Meetings were initially held in the focus group facilities of Research & Decisions Corporation. As participants experienced the groups, many offered their homes as places to meet. Beginning the first week of March, groups were being held all over San Francisco nearly every day of the week, including weekends. By the time the pilot project ended in early June, approximately 950 men and women had participated in STOP AIDS meetings.

When the "pilot" phase concluded, the STOP AIDS Project was formed and incorporated as a California nonprofit corporation.

SAP's organizational structure consisted of a Board of Directors, salaried staff, and pro-bono community volunteers. The employed staff of SAP are as follows: 1) Project Administrator, responsible to the Board of Directors for the operation of the Project 2) Outreach Coordinator, responsible for invitation and community organization efforts 3) Scheduling Coordinator, manager of the office and scheduler of group meetings. In addition to the salaried staff, the project employed the services of two health education consultants, who provided program design and management services to the organization.

Internationally recognized as a successful model of grassroots prevention and support, SAP brought diverse gay, bisexual, and trans men together to talk about the challenges and issues posed by HIV and AIDS through neighborhood outreach, for example on busy streets or outside bars and nightclubs; workshops, often held in the living rooms of residents; and community forums. Such outreach took form in many ways, including clothing, pins, stickers, risk assessment surveys, condoms, safe injection kits, and other miscellaneous objects. Some programs were designed for specific groups of men, such as Q-Action for men under 25 or Our Love for men of color.

Their work extended beyond education—helping change behavior, create personal commitment to safer sex, build community support for each individual with the vision that "HIV Transmission Can Be Prevented".

By 1985, in response to rising deaths from AIDS, SAP had reached over 30,000 men in 2 years, with many starting to practice safe sex. In 1987 it shut its doors in response to data showing that HIV transmission rates in San Francisco dropped to less than 1%.

Between 1987 and 1990, the STOP AIDS Resource Center shared the experience to help sixteen other communities across the country establish their own HIV prevention programs, an idea sparked by the visit in 1986 of a group of New Zealanders trying to learn from the experience of SAP in San Francisco.

In May 1990, SAP re-opened its doors in San Francisco due to rising HIV transmission rates in the city. In 2011, SAP merged with the San Francisco AIDS Foundation.

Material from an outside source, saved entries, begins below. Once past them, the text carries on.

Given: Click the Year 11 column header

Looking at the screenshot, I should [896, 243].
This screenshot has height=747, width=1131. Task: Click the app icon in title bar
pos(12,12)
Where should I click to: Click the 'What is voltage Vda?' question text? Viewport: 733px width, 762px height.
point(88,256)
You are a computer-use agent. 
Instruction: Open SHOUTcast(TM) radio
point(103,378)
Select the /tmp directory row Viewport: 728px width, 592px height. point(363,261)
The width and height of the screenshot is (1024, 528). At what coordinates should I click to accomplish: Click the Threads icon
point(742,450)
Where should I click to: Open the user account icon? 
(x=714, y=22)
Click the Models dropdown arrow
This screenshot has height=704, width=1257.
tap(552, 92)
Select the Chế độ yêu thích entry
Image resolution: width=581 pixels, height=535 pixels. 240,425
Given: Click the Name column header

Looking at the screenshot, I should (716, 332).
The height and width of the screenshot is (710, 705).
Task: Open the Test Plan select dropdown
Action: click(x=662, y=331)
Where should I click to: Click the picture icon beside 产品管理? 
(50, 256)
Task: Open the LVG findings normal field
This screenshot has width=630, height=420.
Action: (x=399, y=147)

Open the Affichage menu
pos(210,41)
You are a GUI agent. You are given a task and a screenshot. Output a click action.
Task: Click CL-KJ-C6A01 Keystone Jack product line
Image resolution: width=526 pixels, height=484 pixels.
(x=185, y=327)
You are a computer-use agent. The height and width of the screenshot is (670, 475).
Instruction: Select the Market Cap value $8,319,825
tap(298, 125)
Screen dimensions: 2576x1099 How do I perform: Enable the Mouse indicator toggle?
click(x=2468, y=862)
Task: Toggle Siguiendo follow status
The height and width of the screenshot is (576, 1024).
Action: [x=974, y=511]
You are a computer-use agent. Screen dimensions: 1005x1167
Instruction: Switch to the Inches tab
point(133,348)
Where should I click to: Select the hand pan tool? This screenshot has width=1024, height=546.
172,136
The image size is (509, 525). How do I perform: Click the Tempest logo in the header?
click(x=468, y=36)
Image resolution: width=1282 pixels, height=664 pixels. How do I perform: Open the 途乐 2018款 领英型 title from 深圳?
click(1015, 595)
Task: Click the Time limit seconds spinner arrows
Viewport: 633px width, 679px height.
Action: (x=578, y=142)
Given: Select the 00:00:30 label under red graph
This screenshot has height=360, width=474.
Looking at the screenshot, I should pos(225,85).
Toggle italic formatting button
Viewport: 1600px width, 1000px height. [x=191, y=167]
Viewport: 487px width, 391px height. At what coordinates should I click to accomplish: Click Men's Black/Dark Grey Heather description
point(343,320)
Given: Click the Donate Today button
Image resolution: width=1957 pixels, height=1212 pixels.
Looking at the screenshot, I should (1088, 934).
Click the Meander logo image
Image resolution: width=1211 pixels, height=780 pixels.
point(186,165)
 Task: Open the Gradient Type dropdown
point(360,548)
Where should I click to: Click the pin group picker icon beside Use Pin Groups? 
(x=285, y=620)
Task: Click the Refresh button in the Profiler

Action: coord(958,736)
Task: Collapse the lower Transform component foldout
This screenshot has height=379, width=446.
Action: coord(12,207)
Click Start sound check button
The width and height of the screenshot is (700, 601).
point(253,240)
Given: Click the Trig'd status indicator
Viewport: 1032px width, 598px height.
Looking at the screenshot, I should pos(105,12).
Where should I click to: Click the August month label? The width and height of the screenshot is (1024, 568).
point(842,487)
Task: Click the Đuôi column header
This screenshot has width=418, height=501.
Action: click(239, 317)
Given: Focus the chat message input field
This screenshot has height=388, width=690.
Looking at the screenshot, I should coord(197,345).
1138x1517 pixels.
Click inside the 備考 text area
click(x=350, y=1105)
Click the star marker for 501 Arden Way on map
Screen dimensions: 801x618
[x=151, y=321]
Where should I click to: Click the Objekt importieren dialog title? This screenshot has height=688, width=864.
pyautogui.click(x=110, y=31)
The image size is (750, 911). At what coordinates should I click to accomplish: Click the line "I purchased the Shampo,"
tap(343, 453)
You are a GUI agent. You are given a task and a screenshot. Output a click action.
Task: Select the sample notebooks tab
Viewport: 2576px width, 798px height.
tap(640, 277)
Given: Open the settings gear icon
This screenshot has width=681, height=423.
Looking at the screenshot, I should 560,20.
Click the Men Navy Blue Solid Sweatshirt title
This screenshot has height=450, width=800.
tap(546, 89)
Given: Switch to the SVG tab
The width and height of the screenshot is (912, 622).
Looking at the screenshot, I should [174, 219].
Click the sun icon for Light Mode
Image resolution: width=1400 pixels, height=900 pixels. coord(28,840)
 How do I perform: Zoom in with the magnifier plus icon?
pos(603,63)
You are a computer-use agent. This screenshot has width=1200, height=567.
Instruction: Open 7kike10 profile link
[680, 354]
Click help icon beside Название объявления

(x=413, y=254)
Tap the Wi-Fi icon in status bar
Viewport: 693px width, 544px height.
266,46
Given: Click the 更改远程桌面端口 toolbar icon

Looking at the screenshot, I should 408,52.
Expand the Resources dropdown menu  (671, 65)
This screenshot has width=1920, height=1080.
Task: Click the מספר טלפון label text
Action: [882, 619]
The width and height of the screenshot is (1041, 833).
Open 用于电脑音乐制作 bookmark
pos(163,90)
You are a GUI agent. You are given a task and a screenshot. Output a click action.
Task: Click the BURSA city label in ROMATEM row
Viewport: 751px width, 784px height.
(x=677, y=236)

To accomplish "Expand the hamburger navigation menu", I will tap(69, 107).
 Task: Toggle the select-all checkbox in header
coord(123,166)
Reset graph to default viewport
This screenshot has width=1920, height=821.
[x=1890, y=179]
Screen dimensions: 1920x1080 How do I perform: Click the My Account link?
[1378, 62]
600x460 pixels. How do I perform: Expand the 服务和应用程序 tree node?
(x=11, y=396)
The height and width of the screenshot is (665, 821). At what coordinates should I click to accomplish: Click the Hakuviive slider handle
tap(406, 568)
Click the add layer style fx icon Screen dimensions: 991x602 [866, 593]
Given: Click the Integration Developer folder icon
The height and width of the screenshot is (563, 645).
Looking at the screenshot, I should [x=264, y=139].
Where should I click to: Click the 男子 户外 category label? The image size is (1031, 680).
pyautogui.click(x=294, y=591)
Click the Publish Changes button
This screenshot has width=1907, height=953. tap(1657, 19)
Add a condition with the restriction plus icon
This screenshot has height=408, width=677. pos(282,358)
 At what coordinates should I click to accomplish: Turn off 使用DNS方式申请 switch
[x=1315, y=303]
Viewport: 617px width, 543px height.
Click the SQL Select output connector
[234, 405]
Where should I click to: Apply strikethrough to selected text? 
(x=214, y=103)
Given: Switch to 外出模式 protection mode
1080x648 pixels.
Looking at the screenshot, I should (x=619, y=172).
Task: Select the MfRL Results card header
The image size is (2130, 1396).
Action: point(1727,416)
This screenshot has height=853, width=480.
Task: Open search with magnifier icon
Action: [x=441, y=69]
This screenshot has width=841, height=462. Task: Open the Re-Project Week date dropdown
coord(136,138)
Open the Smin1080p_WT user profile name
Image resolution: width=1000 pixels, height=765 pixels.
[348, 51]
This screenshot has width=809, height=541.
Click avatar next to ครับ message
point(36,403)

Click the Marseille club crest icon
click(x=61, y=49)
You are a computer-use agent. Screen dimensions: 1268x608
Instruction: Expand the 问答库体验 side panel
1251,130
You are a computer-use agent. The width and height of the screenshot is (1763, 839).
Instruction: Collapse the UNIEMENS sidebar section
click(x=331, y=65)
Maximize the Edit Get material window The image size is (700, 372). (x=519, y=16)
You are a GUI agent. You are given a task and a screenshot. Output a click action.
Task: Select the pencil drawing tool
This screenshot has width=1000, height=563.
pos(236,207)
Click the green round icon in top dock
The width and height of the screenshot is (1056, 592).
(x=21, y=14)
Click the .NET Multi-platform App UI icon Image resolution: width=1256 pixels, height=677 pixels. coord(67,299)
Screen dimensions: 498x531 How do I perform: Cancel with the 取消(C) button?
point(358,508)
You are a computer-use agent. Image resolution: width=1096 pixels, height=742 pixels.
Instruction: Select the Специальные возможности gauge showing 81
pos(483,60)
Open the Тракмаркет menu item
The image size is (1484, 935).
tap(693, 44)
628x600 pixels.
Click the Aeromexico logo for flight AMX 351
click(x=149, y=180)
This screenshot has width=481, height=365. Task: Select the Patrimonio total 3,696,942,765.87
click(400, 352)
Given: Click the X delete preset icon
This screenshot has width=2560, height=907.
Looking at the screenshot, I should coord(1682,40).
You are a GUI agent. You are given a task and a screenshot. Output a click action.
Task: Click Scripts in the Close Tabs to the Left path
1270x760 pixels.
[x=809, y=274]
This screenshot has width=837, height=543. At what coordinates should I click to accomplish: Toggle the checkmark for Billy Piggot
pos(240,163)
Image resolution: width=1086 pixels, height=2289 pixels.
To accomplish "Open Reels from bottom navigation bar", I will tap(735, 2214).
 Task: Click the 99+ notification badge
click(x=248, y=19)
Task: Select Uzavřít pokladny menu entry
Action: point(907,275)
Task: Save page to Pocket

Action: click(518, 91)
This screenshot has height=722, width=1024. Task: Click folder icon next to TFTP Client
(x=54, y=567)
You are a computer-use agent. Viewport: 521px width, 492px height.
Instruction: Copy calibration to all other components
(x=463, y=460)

In 1992 the CDC gave a grant which enabled the it to grow its staff. Public support was sometimes controversial as its material was often sexually explicit, which some found offensive. In 2002 the CDC conducted an audit of SAP, in response to allegations of misuse of federal funds and obscene content. They determined that the SAP was in compliance with Federal law and local guidelines and founded on evidence-based, sound prevention science. The records of SAP are held at Stanford University.

== The STOP AIDS Model ==
A central facet of SAP was its "STOP AIDS Model" of AIDS prevention that encouraged changes in community standards to support reduced risk behavior. The model combined grassroots community organizing techniques with a small group discussion format. The resulting interactions provide opportunities for individuals at risk for AIDS to discuss and scrutinize peer norms, community standards, individual responsibility, and related issues of health and well-being. As larger numbers of people are contacted and participate in this expanding dialogue about AIDS prevention, a critical shift in attitude influences risk behavior change in the entire community.